__Try it__. Nothing after the line containing "Music (211, 1126)" belongs in the answer; write out exactly every line from the start of the material up to it, including it.

__Records shown__.
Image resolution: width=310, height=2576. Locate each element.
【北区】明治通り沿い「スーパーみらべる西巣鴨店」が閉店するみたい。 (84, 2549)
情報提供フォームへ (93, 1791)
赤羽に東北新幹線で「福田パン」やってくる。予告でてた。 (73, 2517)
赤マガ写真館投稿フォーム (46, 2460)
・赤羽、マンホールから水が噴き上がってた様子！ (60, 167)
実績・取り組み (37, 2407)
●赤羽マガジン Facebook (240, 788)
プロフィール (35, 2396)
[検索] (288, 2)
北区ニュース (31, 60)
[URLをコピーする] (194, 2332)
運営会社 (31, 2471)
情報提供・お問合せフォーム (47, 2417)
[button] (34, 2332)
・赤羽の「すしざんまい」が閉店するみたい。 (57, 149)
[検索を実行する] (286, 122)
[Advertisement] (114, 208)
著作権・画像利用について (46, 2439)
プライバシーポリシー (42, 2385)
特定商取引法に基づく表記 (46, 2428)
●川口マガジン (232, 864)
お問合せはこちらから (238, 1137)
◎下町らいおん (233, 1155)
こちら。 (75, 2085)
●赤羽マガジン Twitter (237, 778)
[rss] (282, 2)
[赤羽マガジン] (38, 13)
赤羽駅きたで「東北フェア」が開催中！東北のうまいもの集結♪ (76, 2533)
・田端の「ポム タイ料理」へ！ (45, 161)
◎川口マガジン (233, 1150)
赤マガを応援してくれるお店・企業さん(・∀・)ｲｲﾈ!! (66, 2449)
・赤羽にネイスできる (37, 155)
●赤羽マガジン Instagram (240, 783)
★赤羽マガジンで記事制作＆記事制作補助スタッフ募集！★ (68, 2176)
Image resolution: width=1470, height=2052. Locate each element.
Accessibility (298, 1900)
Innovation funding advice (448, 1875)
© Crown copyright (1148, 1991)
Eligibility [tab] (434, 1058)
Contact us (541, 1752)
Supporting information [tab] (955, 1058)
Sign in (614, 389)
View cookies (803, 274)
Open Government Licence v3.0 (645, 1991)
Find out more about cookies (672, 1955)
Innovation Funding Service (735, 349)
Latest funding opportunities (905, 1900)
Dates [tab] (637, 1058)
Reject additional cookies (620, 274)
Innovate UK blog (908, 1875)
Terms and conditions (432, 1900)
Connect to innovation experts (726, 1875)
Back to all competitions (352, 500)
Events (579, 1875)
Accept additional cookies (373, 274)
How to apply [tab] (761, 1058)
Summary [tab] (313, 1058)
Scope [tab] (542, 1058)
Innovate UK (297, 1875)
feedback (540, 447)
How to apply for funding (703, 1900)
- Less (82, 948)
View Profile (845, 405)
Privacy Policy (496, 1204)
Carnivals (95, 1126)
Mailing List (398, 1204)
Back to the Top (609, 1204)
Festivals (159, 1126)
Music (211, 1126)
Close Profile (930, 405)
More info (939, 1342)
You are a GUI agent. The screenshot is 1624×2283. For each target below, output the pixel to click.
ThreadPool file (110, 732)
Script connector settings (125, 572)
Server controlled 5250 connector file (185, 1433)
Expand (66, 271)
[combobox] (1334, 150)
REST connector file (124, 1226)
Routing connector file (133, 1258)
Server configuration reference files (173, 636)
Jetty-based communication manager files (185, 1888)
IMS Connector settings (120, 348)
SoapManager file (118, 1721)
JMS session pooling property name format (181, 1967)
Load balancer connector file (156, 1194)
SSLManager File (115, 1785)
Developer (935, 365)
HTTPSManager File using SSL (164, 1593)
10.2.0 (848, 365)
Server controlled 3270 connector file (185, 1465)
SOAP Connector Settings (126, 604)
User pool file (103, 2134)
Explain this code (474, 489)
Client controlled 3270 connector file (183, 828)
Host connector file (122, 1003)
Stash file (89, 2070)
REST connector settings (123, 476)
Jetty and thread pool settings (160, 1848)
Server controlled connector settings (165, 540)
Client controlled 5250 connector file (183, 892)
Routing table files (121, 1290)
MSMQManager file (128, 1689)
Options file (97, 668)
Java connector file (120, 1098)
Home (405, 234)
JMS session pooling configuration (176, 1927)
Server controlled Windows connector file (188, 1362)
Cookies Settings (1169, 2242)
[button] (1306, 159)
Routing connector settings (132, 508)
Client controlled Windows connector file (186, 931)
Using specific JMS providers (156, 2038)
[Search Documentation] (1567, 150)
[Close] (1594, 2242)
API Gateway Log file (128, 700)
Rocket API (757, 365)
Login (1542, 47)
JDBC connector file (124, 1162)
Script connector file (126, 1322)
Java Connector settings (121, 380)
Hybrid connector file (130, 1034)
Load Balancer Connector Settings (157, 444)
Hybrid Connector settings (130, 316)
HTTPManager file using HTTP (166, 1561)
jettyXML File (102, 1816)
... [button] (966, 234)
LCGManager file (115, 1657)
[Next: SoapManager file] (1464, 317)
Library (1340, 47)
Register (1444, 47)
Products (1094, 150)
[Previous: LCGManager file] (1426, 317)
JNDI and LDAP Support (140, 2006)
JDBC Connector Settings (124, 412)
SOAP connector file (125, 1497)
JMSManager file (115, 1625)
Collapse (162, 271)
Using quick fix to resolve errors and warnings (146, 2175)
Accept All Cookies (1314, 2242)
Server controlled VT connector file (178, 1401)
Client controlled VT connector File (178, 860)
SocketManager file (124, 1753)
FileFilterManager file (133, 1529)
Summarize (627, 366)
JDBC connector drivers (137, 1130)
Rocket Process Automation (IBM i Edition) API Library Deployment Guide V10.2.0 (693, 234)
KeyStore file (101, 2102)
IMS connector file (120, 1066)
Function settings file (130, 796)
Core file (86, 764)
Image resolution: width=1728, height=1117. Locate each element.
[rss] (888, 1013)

__Result__.
Image resolution: width=310, height=2576. Locate each element.
【北区】明治通り沿い「スーパーみらべる西巣鴨店」が閉店するみたい。 (84, 2549)
情報提供フォームへ (93, 1791)
赤羽に東北新幹線で「福田パン」やってくる。予告でてた。 (73, 2517)
赤マガ写真館投稿フォーム (46, 2460)
・赤羽、マンホールから水が噴き上がってた様子！ (60, 167)
実績・取り組み (37, 2407)
●赤羽マガジン Facebook (240, 788)
プロフィール (35, 2396)
[検索] (288, 2)
北区ニュース (31, 60)
[URLをコピーする] (194, 2332)
運営会社 (31, 2471)
情報提供・お問合せフォーム (47, 2417)
[button] (34, 2332)
・赤羽の「すしざんまい」が閉店するみたい。 (57, 149)
[検索を実行する] (286, 122)
[Advertisement] (114, 208)
著作権・画像利用について (46, 2439)
プライバシーポリシー (42, 2385)
特定商取引法に基づく表記 (46, 2428)
●川口マガジン (232, 864)
お問合せはこちらから (238, 1137)
◎下町らいおん (233, 1155)
こちら。 (75, 2085)
●赤羽マガジン Twitter (237, 778)
[rss] (282, 2)
[赤羽マガジン] (38, 13)
赤羽駅きたで「東北フェア」が開催中！東北のうまいもの集結♪ (76, 2533)
・田端の「ポム タイ料理」へ！ (45, 161)
◎川口マガジン (233, 1150)
赤マガを応援してくれるお店・企業さん(・∀・)ｲｲﾈ!! (66, 2449)
・赤羽にネイスできる (37, 155)
●赤羽マガジン Instagram (240, 783)
★赤羽マガジンで記事制作＆記事制作補助スタッフ募集！★ (68, 2176)
Image resolution: width=1470, height=2052. Locate each element.
Accessibility (298, 1900)
Innovation funding advice (448, 1875)
© Crown copyright (1148, 1991)
Eligibility [tab] (434, 1058)
Contact us (541, 1752)
Supporting information [tab] (955, 1058)
Sign in (614, 389)
View cookies (803, 274)
Open Government Licence v3.0 (645, 1991)
Find out more about cookies (672, 1955)
Innovation Funding Service (735, 349)
Latest funding opportunities (905, 1900)
Dates [tab] (637, 1058)
Reject additional cookies (620, 274)
Innovate UK blog (908, 1875)
Terms and conditions (432, 1900)
Connect to innovation experts (726, 1875)
Back to all competitions (352, 500)
Events (579, 1875)
Accept additional cookies (373, 274)
How to apply [tab] (761, 1058)
Summary [tab] (313, 1058)
Scope [tab] (542, 1058)
Innovate UK (297, 1875)
feedback (540, 447)
How to apply for funding (703, 1900)
- Less (82, 948)
View Profile (845, 405)
Privacy Policy (496, 1204)
Carnivals (95, 1126)
Mailing List (398, 1204)
Back to the Top (609, 1204)
Festivals (159, 1126)
Music (211, 1126)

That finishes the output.